La vida, sin duda alguna, era irónica, cruel y retorcida. Dragona y humana, pese a no tener lazos de sangre, eran familia sin saberlo. Por una ceremonia efectuada en el altar de tierra. De no haber intercedido el caprichoso destino, hubieran podido llamarse hija y madre respectivamente. Su yo de hacía unos días hubiera esgrimido una sonrisa amarga y sarcástica de haber sabido aquello. Hubieran podido ser una familia, hubieran podido continuar siendo felices. Hubiera podido presentarle a su hija y compartido momentos con aquel bebé que seguro que la exiliada estaría contenta con tener a alguien tan pequeño a quien llamar nieta. Aún cuando no hubiese lazos de sangre.

Nada de eso había pasado. Pero allí estaban, una frente a la otra. Sin sus respectivas parejas. Con sus vidas hechas pedazos que ni siquiera podían recoger porque no las recordaban. Pero se resistían a dejarse abatir. Continuaban levantándose, retorciéndose, escurriéndose entre los dedos del amargo destino y burlándose de la muerte. ¿Los motivos? Quizá era pura terquedad o una fortaleza inaudita que ambas poseían. Puede que eso fuera lo que quiso decirle la dragona cuando volvió a hablar. A su manera. A pesar de las duras palabras que alguien podría interpretar como crueles, la humana descifró que no se trataba de eso. La muerte era misericordia, era la libertad de todo dolor y todo sufrimiento. Aquella dragona sabía lo que era la agonía de una existencia vacía y de una soledad que era capaz de hacer perder la cordura. No quería eso para la esclava. De alguna manera, quería librarla de esa tortura que ya había hecho propia.

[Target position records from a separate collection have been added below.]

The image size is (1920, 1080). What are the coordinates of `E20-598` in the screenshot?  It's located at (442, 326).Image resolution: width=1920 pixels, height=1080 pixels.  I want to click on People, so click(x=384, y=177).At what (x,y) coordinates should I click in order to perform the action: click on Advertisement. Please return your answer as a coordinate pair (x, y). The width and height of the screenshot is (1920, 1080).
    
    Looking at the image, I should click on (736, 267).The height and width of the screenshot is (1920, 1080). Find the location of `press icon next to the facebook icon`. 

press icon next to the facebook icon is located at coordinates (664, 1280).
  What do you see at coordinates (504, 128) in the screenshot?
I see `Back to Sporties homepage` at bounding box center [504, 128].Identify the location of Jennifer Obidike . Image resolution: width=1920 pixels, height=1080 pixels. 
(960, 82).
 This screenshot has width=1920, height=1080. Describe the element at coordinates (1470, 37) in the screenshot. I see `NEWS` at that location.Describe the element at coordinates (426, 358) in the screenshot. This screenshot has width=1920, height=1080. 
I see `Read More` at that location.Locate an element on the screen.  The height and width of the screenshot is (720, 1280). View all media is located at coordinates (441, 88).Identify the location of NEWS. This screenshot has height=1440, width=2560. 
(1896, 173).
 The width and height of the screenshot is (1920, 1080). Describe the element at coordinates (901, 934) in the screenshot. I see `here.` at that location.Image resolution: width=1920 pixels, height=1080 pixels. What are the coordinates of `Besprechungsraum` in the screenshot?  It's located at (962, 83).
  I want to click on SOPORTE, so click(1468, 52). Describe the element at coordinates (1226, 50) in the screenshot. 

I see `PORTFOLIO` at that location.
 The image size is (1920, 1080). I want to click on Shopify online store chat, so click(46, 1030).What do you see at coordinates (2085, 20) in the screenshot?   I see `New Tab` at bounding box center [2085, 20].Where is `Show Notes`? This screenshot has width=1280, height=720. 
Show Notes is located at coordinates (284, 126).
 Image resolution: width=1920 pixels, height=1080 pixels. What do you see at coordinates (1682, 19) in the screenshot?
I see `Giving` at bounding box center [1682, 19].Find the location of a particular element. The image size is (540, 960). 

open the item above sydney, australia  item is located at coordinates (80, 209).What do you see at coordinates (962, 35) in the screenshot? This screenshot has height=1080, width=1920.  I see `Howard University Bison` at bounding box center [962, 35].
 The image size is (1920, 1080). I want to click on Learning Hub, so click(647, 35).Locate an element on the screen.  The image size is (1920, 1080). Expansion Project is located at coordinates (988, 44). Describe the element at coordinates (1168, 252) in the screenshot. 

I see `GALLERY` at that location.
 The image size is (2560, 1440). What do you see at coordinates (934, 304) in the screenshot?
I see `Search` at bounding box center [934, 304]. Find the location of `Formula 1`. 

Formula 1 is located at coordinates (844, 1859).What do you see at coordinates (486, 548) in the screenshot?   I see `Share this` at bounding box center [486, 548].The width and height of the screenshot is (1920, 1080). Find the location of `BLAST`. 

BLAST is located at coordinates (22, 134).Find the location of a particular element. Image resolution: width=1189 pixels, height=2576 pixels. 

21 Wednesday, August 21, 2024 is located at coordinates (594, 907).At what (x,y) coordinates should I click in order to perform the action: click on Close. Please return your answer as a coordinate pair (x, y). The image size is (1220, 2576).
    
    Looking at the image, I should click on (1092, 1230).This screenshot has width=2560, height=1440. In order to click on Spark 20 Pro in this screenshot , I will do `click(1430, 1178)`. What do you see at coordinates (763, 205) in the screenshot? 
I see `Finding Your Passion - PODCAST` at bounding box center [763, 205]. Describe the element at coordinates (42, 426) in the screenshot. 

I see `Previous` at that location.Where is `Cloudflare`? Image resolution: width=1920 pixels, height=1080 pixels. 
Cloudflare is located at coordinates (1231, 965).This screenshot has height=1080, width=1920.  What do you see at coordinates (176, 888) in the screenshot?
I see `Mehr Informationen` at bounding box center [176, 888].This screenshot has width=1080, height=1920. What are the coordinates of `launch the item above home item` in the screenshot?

Tragó saliva e hizo su mayor esfuerzo por incorporarse, a pesar del dolor, a pesar de lo mucho que le costaba hacerlo. De pie y temblando, la miró con fuerza en sus claros irises-. ¡Te equivocas! ¡Si existe alivio! –alzó la voz, avanzando hacia ella con pasos que la hacían sentir punzadas de dolor-. Por cada minuto que luche, por cada segundo que resista y no me deje abatir. Ni tú ni yo merecemos la muerte –declaró con firmeza. Y, aún así, se había levantado. De algún extraño modo, las palabras de la otra mujer habían surtido efecto. ¿Lo harían las suyas en la dragona? Tragó saliva, poniéndose a su lado, despacio-. No quiero estar sola, ¿puedo ir contigo? –preguntó, en un murmullo. ¿Querría la dragona también su compañía para darle una patada a la soledad?